Mesmo com a ansiedade pelo retorno, Marisa explicou que a volta não será tão simples assim, ainda mais para os cegos. “O deficiente visual é um público que corre mais riscos, porque utiliza muito as mãos, tem toda essa dificuldade de saber se está muito próximo de outra pessoa ou não”.
Apesar disso, a professora acredita que, pelo menos na rede pública, protocolos serão desenvolvidos para um retorno mais seguro. “Mas, assim, a retomada mesmo, presencial, ela vai exigir um replanejamento para ver qual conteúdo é mais importante para que dê sequência às outras séries”.
Ciente das dificuldades, no Cebrav, a equipe achou uma maneira de aproximar as crianças. o Centro montou grupos com os alunos que pertenciam à mesma sala durante o ensino presencial e passou a organizar encontros virtuais. “Promovemos filmes pelo Google Meet com 50 crianças.

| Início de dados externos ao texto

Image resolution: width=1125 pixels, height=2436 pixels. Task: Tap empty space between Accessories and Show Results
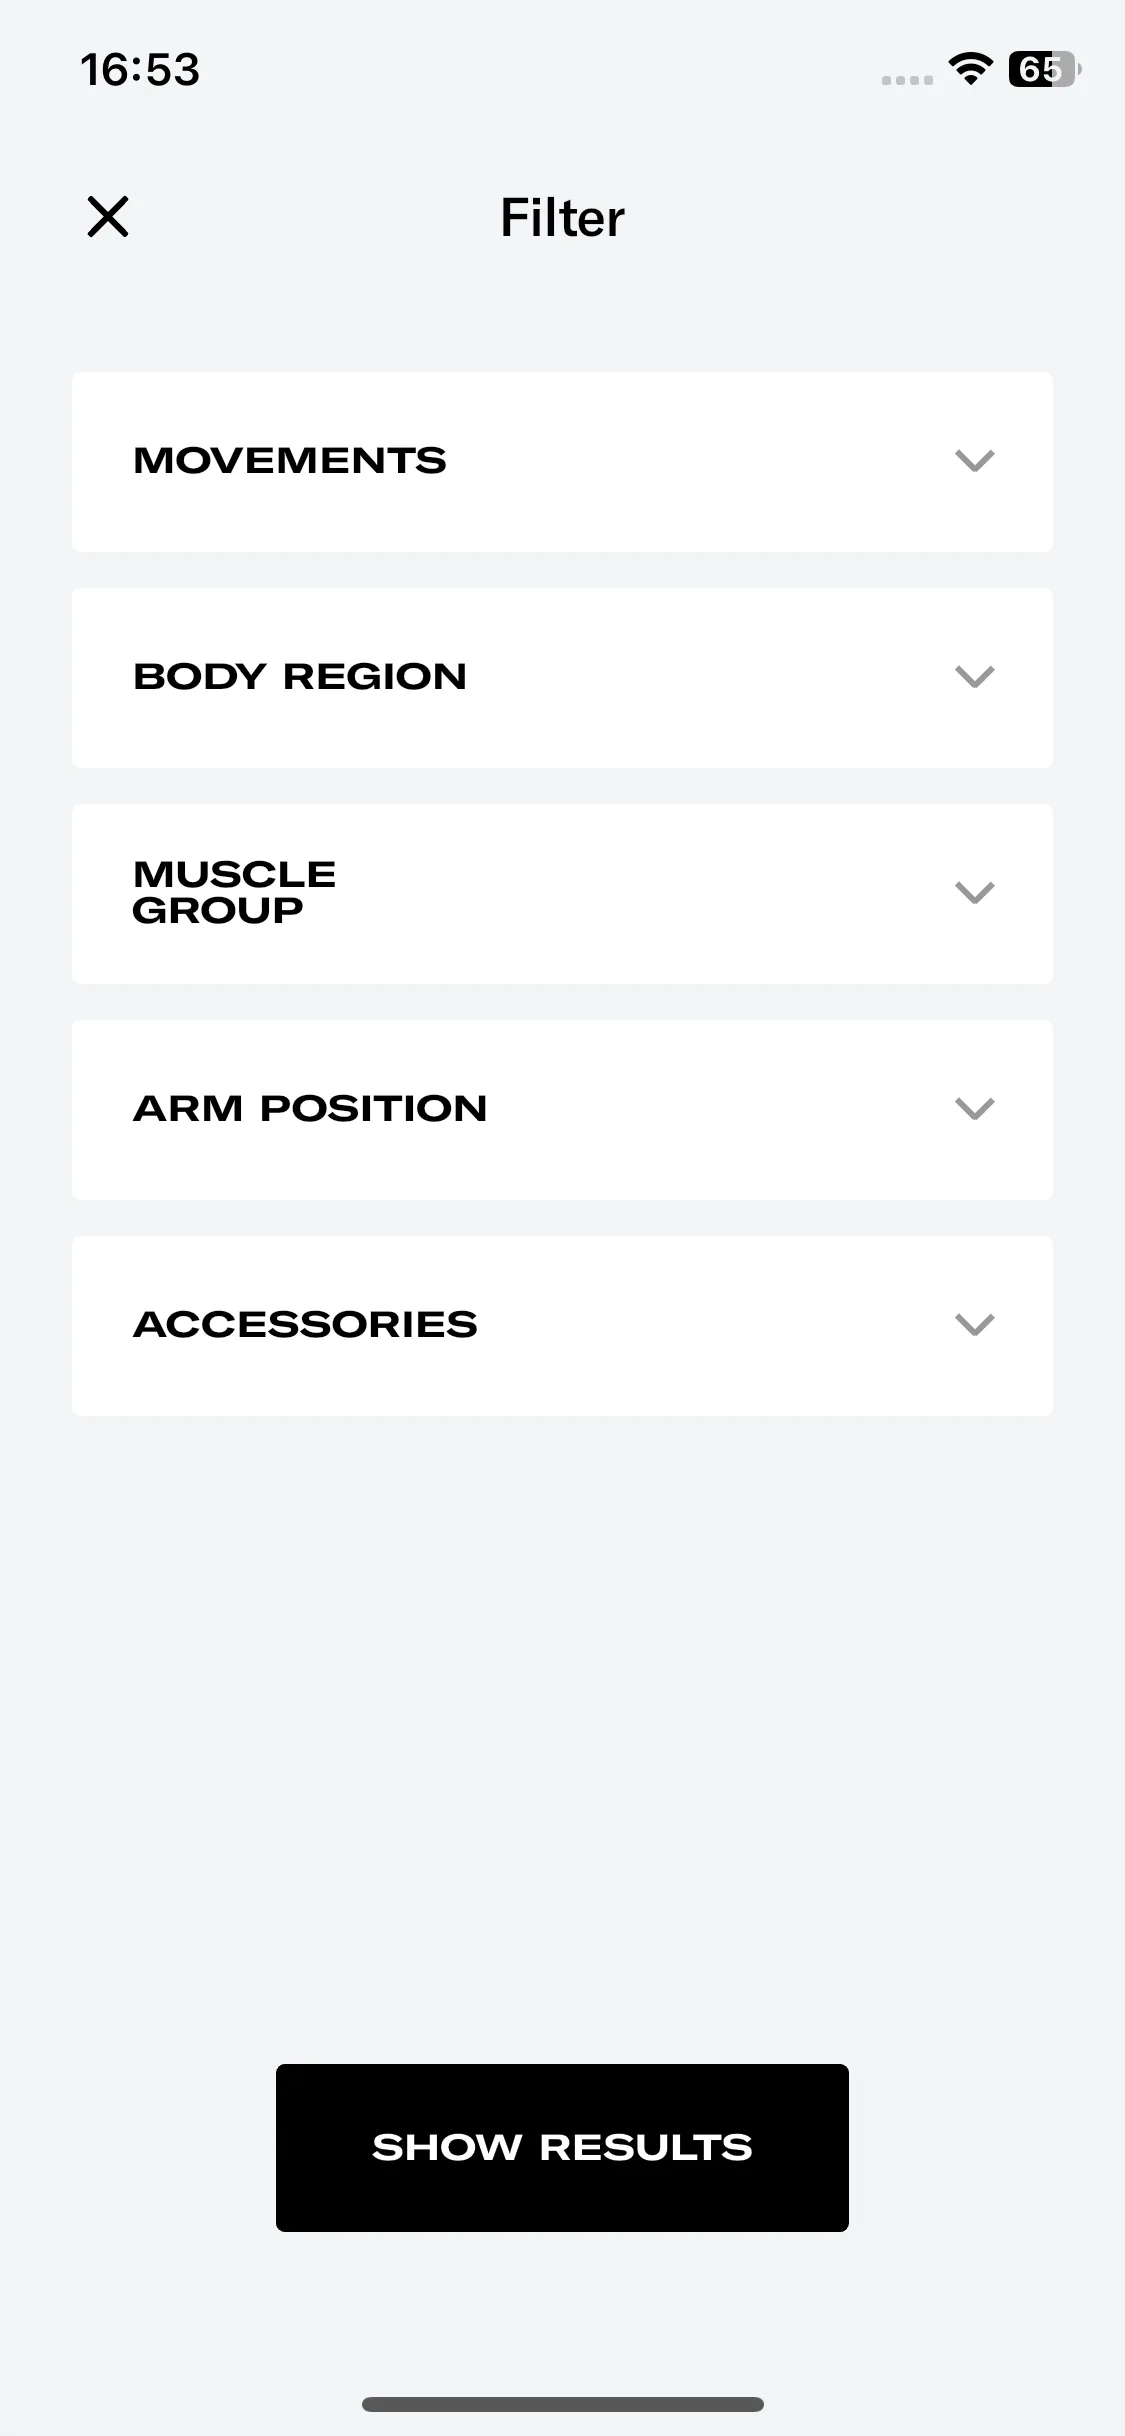pyautogui.click(x=562, y=1740)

Depois conversamos com eles, debatemos, ouvimos a opinião sobre aquele filme. Organizamos também brincadeiras de letramento, de soletrando, bingo”.
Após um ano de aulas remotas, Gabriela Ferreira afirmou que agora está mais fácil. Ela não apenas se adaptou, como a professora também já a conhece e entende suas principais necessidades. Mesmo assim, a estudante espera pelo retorno das aulas presenciais, pois para os surdos, o visual é muito importante. Dentro da sala de aula, na hora do conteúdo, Gabriela pode prestar atenção em exemplos visuais, além de reparar nas expressões corporais e faciais do professor, que facilita muito a comunicação, o entendimento do aluno surdo.
“É melhor. Eu converso com a professora, tenho mais o visual, tenho mais facilidade, converso com as colegas também. Preciso ter esse contato visual e quando é remoto, perdemos muito nessa questão”.